The sister of a George Town landfill worker who disappeared on Jan. 27, 2011 has filed a lawsuit on behalf of the missing woman’s estate and her five children. [*]
The writ, filed on Jan. 26, six years since 37-year-old Anna Evans was last seen alive at the landfill, is brought by Noreen Dixon against the government Department of Environmental Health.
The department was Ms. Evans’s employer when she disappeared in January 2011 during her work shift at the landfill that day. She was never seen again.
In the writ, Ms. Dixon claims damages for injury resulting from the “loss/death of Anna Evans caused by a wrongful act, neglect or default of the defendant pursuant to the Torts Reform Law (1996 Revision).”
In addition, the suit seeks damages for injury and loss “arising out of the defendant’s breach of statutory duty and/or breach of contract and/or the defendant’s negligence and/or breach of duty …. ”
The lawsuit also claims interest and costs for legal fees in addition to compensatory damages. No monetary amount is stated.
The lawsuit does not specify in what ways the Department of Environmental Health may have been “negligent” or in “default” in relation to the missing persons case.
The Cayman Compass sought responses to the writ from the Department of Environmental Health, its supervising ministry and the attorney general’s office, but none were received by press time Wednesday.

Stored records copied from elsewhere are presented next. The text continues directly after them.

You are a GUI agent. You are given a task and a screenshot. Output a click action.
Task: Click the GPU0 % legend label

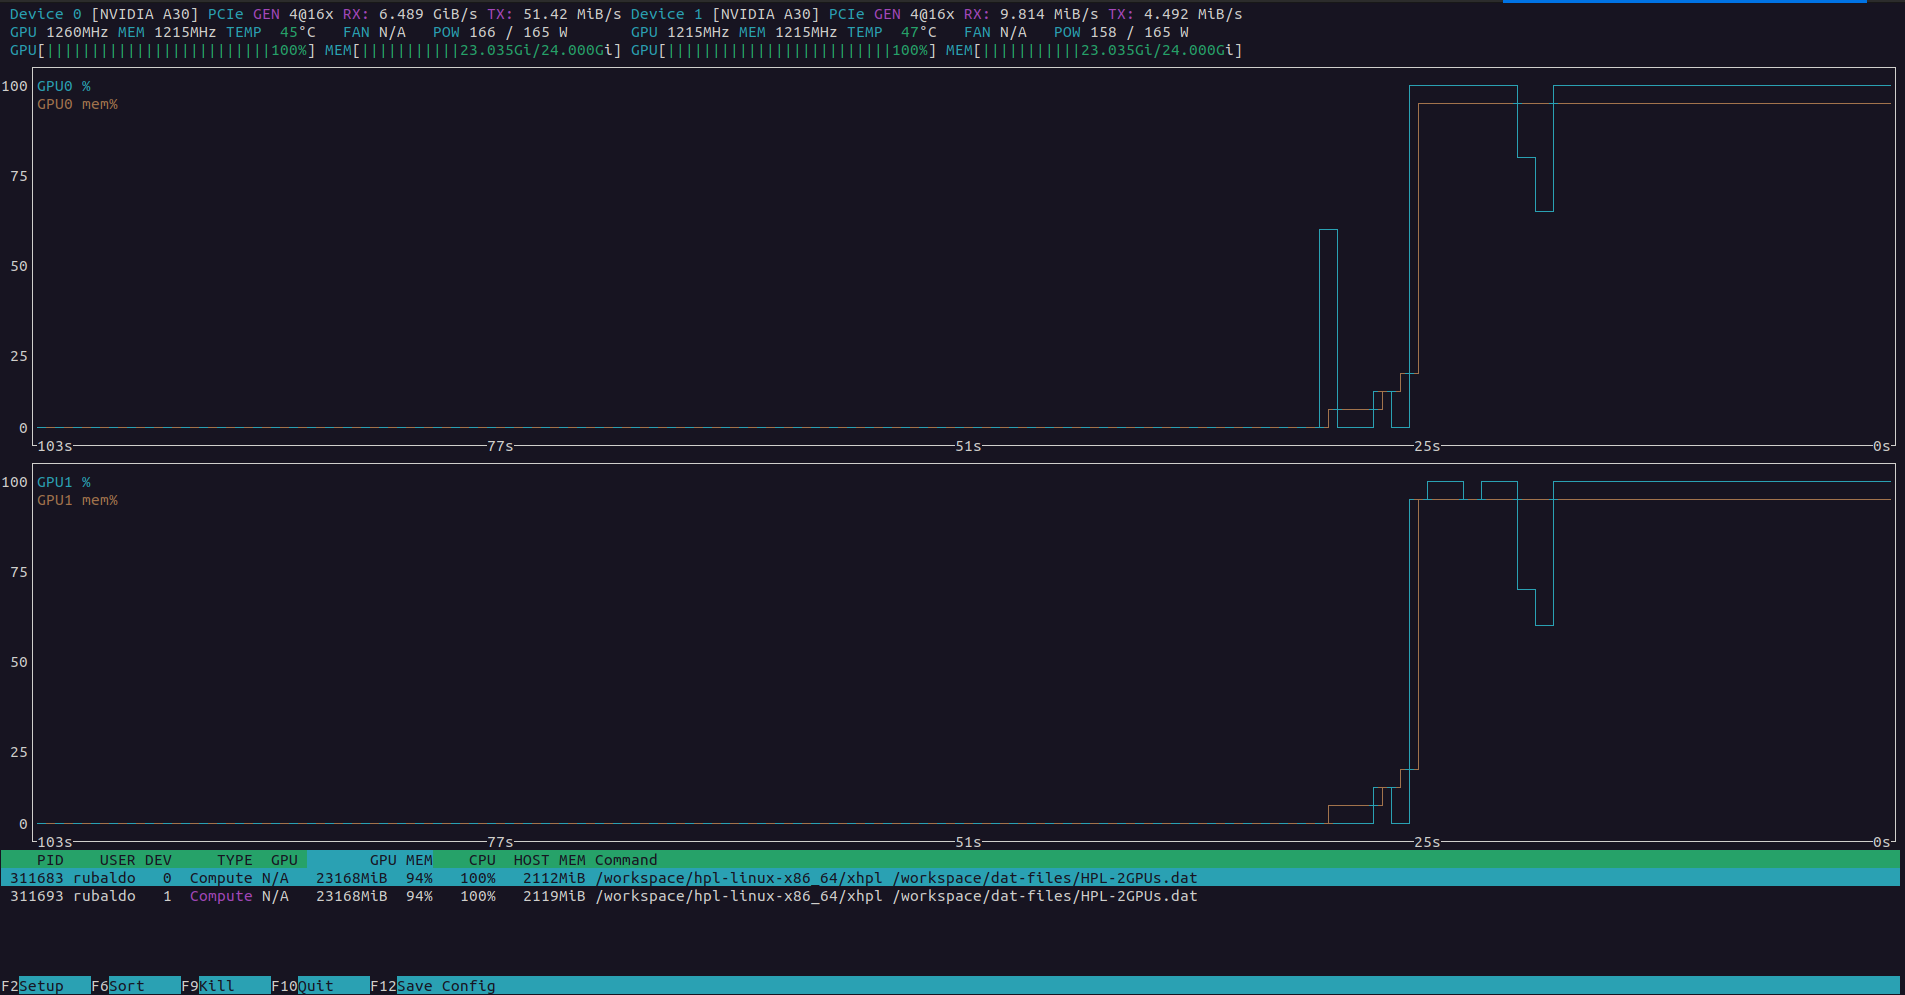pos(64,86)
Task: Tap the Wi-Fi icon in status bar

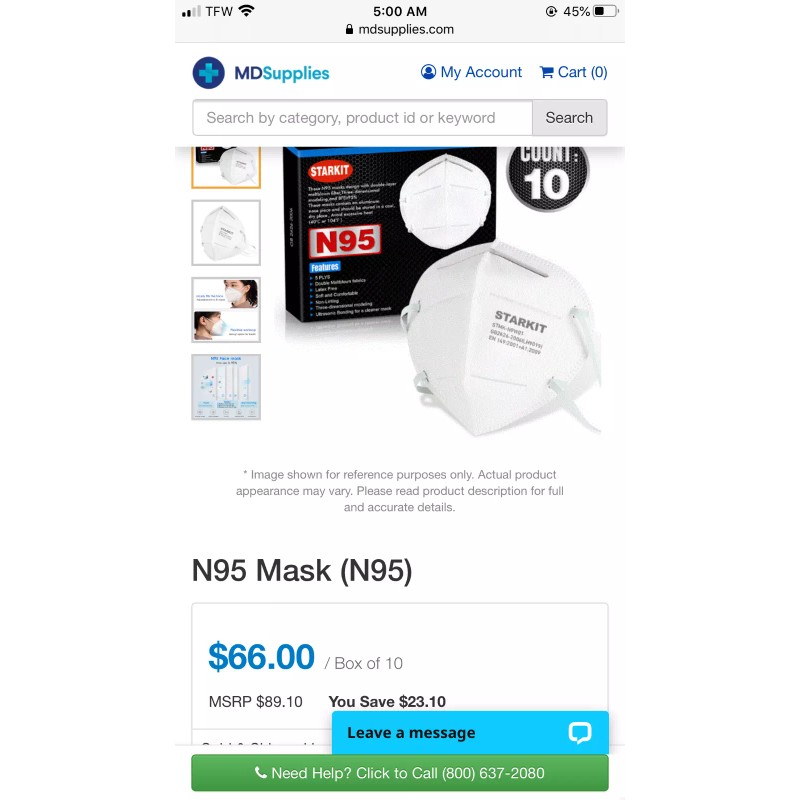Action: [246, 11]
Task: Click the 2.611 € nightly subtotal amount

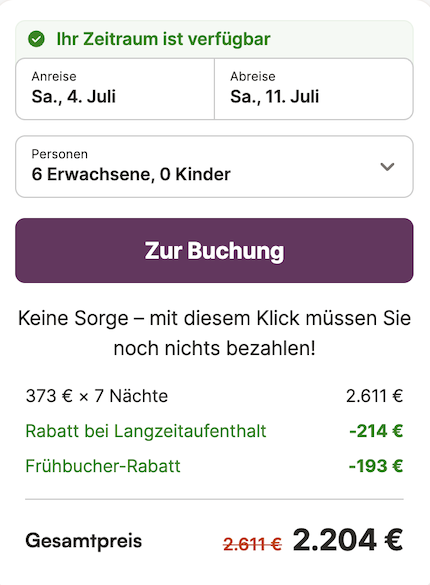Action: 374,396
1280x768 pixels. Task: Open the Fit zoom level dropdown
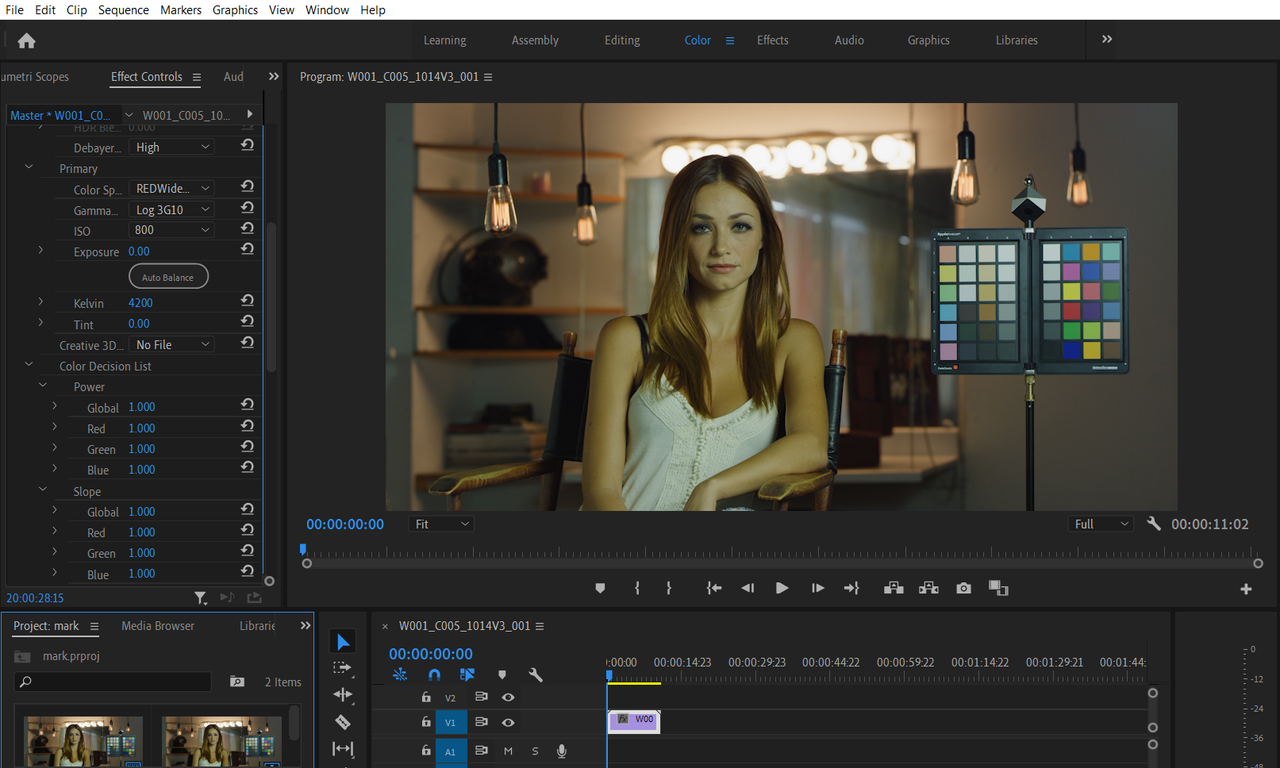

Ms. Dixon has been taking care of Ms. Evans’s five children, Christopher, Celina, Chelsea, Cody and Cruz, since their mother’s disappearance. The eldest children are adults now, but Ms. Dixon said the youngest – Cruz, now 13 – still asks almost daily what she thinks happened to his mother.
“He needs closure,” Ms. Dixon told the Cayman Compass in December. “Our hearts are already broken into a million pieces. We need closure.”
The Royal Cayman Islands Police Service’s Criminal Investigation Department said Wednesday that Ms. Evans’s disappearance is still an “open missing persons case.” Typically, the police do not declare someone legally dead until they have been missing for seven years.
The U.K. also sets a seven-year time frame for a person to be declared legally dead, but also allows a family to apply to court for an earlier declaration.
The RCIPS investigated Ms. Evans’s disappearance in early 2011 and are aware that her husband was assaulted just a few hours after her family members learned she did not show up at the end of her shift at the landfill on Jan. 27, 2011.
The assault, RCIPS Chief Inspector Richard Barrow said at the time, happened because the individuals involved believed the man had something to do with Ms. Evans’s disappearance. He was never arrested or charged in connection with the investigation. No other suspects were arrested in connection with the disappearance.
Editor’s note: Ms. Dixon clarified, following publication of this article, that the legal action is a protective writ aimed a protecting any claims the family may bring on Ms. Evans’s behalf while the investigations into her disappearance are concluded.